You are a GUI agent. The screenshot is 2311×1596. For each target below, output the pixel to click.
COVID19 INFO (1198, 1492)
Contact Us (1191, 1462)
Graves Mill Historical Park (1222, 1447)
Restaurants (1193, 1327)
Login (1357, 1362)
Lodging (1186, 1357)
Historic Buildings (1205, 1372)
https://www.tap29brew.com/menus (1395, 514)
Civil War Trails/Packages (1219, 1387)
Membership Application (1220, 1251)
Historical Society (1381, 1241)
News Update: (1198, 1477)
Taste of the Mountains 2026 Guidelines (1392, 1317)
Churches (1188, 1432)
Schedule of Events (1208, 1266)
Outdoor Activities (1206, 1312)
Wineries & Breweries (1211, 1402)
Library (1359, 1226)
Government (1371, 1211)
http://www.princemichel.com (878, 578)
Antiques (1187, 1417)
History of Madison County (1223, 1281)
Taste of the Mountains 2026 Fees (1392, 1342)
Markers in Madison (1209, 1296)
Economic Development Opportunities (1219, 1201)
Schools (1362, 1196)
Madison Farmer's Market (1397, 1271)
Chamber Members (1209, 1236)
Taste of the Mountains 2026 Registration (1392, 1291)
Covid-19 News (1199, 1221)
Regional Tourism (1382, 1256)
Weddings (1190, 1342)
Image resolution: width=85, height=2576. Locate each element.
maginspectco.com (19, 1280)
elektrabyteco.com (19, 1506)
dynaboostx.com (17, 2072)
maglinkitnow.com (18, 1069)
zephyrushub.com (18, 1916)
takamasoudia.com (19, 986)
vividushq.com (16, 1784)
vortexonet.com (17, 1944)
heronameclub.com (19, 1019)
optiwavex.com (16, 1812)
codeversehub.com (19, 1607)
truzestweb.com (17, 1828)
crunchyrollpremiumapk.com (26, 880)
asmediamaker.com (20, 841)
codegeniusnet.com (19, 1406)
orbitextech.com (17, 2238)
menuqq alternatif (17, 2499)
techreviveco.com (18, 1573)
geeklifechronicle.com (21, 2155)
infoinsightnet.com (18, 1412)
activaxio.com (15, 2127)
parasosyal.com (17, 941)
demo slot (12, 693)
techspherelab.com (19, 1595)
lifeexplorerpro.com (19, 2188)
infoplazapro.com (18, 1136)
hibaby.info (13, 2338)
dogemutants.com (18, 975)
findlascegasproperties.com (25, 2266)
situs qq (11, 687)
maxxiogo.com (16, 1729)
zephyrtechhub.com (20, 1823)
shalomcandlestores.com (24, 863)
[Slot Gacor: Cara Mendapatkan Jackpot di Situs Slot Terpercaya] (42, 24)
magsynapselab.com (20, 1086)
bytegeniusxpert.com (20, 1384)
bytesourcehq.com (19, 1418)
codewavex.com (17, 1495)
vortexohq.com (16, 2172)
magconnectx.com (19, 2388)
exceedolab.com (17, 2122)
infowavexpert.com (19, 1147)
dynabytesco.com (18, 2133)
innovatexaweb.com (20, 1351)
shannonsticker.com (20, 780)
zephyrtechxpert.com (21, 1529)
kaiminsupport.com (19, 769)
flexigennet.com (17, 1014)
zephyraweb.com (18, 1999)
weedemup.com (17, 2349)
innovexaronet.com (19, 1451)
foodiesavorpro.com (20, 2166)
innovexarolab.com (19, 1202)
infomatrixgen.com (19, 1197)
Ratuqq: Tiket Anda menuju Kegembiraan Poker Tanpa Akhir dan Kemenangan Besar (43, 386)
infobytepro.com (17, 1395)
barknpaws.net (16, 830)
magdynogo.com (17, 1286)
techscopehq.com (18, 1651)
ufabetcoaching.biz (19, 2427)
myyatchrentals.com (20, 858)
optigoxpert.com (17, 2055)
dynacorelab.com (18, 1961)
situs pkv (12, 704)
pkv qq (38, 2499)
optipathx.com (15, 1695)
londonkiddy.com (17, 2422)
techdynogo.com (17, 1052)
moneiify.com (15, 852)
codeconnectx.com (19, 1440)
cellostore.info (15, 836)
+++
**What is required:** Reproduce exactly the first line of the listing and every line after it, through the one containing "Schedule of Events (1208, 1266)". Nothing else belongs in the output.

**Answer to the exercise:**
You are a GUI agent. The screenshot is 2311×1596. For each target below, output the pixel to click.
COVID19 INFO (1198, 1492)
Contact Us (1191, 1462)
Graves Mill Historical Park (1222, 1447)
Restaurants (1193, 1327)
Login (1357, 1362)
Lodging (1186, 1357)
Historic Buildings (1205, 1372)
https://www.tap29brew.com/menus (1395, 514)
Civil War Trails/Packages (1219, 1387)
Membership Application (1220, 1251)
Historical Society (1381, 1241)
News Update: (1198, 1477)
Taste of the Mountains 2026 Guidelines (1392, 1317)
Churches (1188, 1432)
Schedule of Events (1208, 1266)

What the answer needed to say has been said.